1. 📊 Raw Data Collection:

   • Battery sensors gather real-time data, including voltage, current, temperature, and other parameters, forming the foundation for accurate model predictions.

2. ⚙️ Data Pre-processing:

   • Collected data is cleaned, resampled, and normalized to ensure accuracy in machine learning inputs, making it suitable for model training.

3. 🧠 Training ML Models:

   • Machine learning models such as LSTM and FNN are trained on historical data to estimate SOC, SOH, and temperature, enabling predictive insights and monitoring.

4. ✅ Validation Step:

   • Model validation fine-tunes hyperparameters to improve performance and ensure the model’s reliability.

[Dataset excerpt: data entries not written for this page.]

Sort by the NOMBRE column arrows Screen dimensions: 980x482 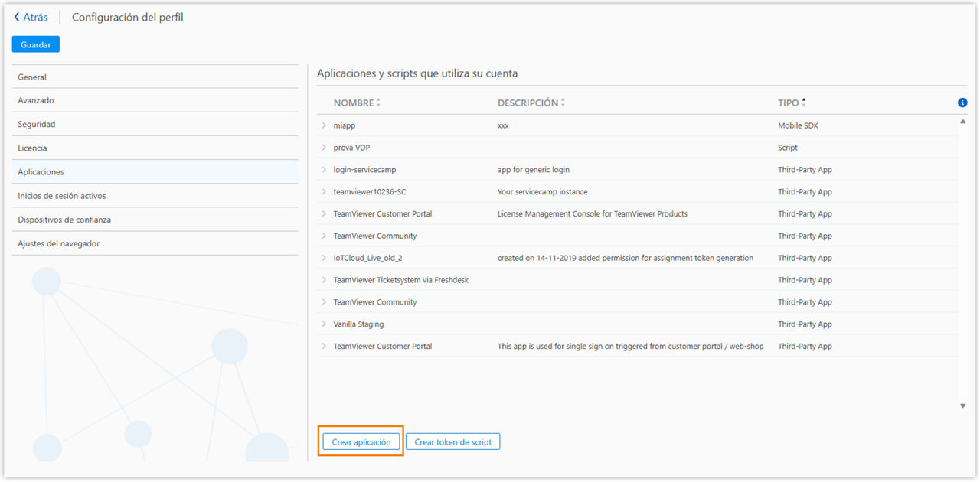[378, 103]
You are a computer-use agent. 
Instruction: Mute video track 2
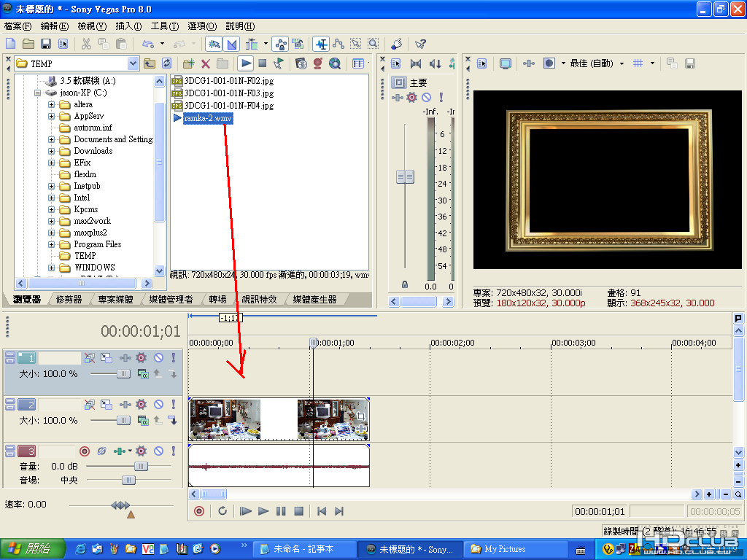(158, 405)
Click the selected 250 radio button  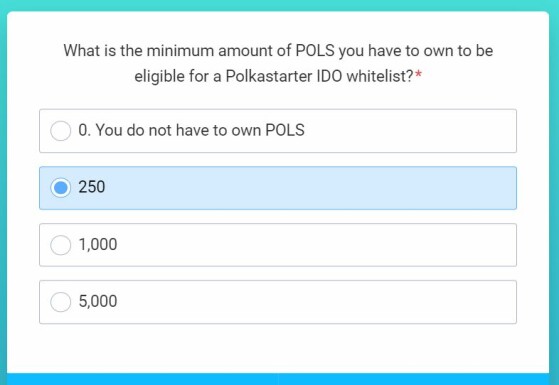click(x=60, y=188)
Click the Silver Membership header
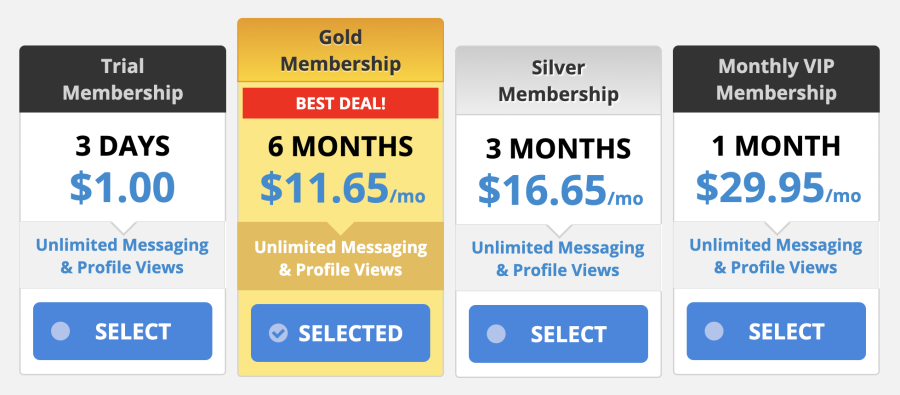This screenshot has height=395, width=900. (558, 81)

5. 🌐 Deployment on Edge and Cloud:

   • Models are deployed on edge devices for real-time SOC predictions and cloud platforms for remote monitoring, balancing low latency with flexible remote processing.

6. 📡 OTA Updates:

   • OTA updates enable the model to adapt based on new data, ensuring the AI BMS remains accurate and up-to-date with continuous learning.

7. 📈 Prediction and Results:

   • The AI BMS delivers accurate SOC predictions under various temperature conditions, crucial for real-time battery health management.

8. 📊 Visualization and Analysis:

   • Visualization tools display SOC predictions, battery temperatures, and other metrics, providing insights for efficient monitoring and decision-making.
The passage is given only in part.